Prologue:
Arrival
“The Fae ripped open our world and those creatures spilled into it. If given a few generations to prepare, we might have been able to withstand them. They wielded a magic we had never seen, which struck down Elf and Orc alike. Why would the creators do this to us?”
“The End of the álfar Wars” From A Collection of the Ancient Orcish Oral Tradition by John Allen
A thousand elven fifes shrieked across the silent forest, a sound that clawed at One-Tusk's soul, a harbinger of death he knew all too well. On the day his world died, One-Tusk gnawed on a handful of acorns, the grit still grinding between his teeth, and a few strips of cured flesh—the origin of which he preferred not to contemplate too closely.

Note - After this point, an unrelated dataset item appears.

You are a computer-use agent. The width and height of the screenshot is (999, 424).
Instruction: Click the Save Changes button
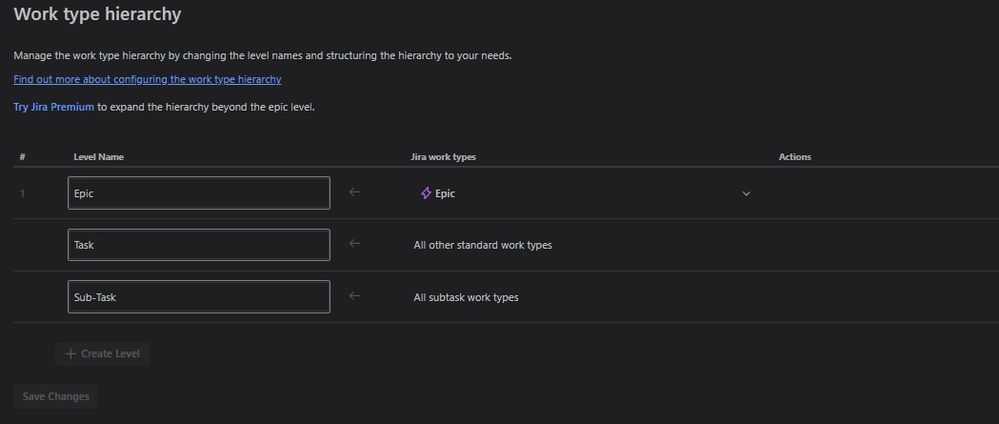[55, 397]
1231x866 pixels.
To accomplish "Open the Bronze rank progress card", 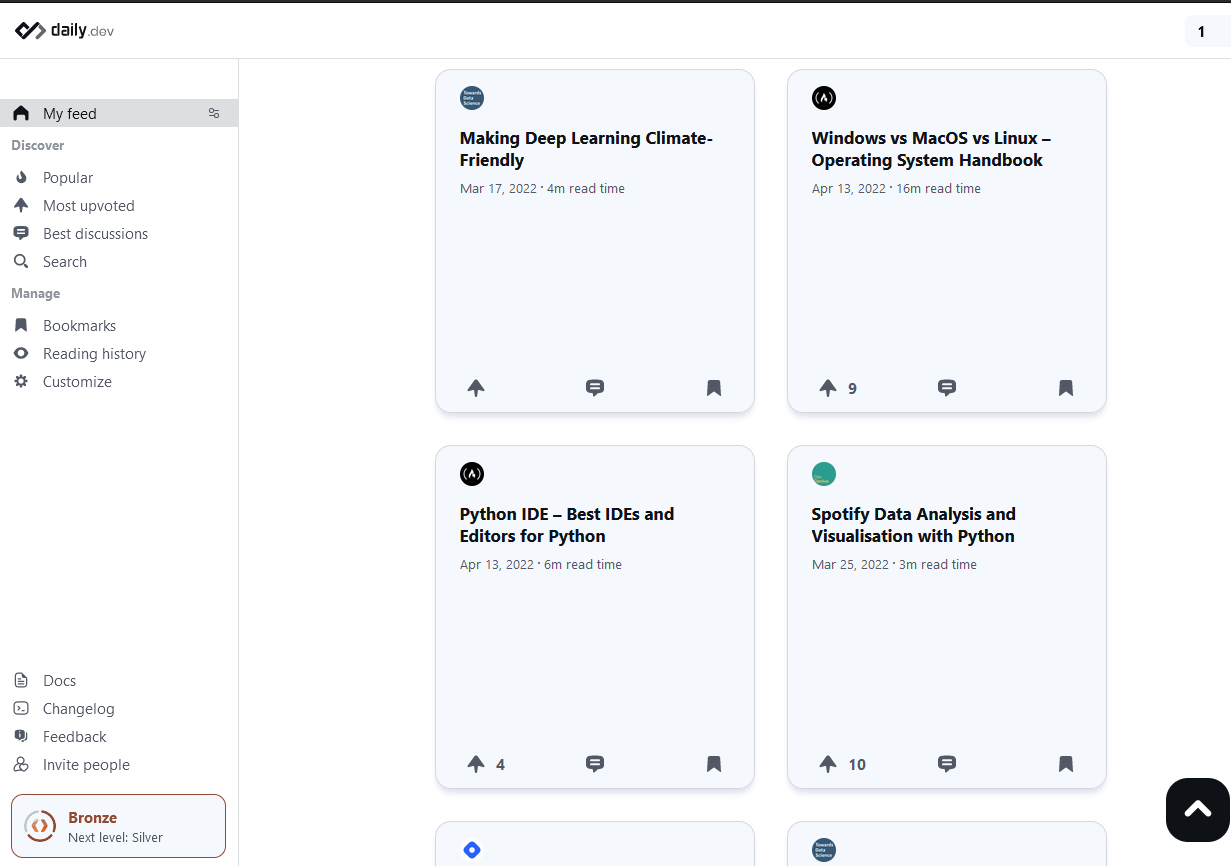I will coord(118,826).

The axe tore free, a wet thwunk echoing the sickening crunch of bone. One-Tusk tasted sickeningly sweet blood – familiar, yet a bitter betrayal. This wasn't the promised glory, the incandescent symphony of battle he'd craved. This was a slow, agonizing death of the spirit, the silence screaming louder than any battle cry. The absence of any meaningful enemy force, a torment more profound than any blade, had hollowed him out, a husk yearning for the cleansing fire of either victory or death. Disheartened, he amble back over to the warband.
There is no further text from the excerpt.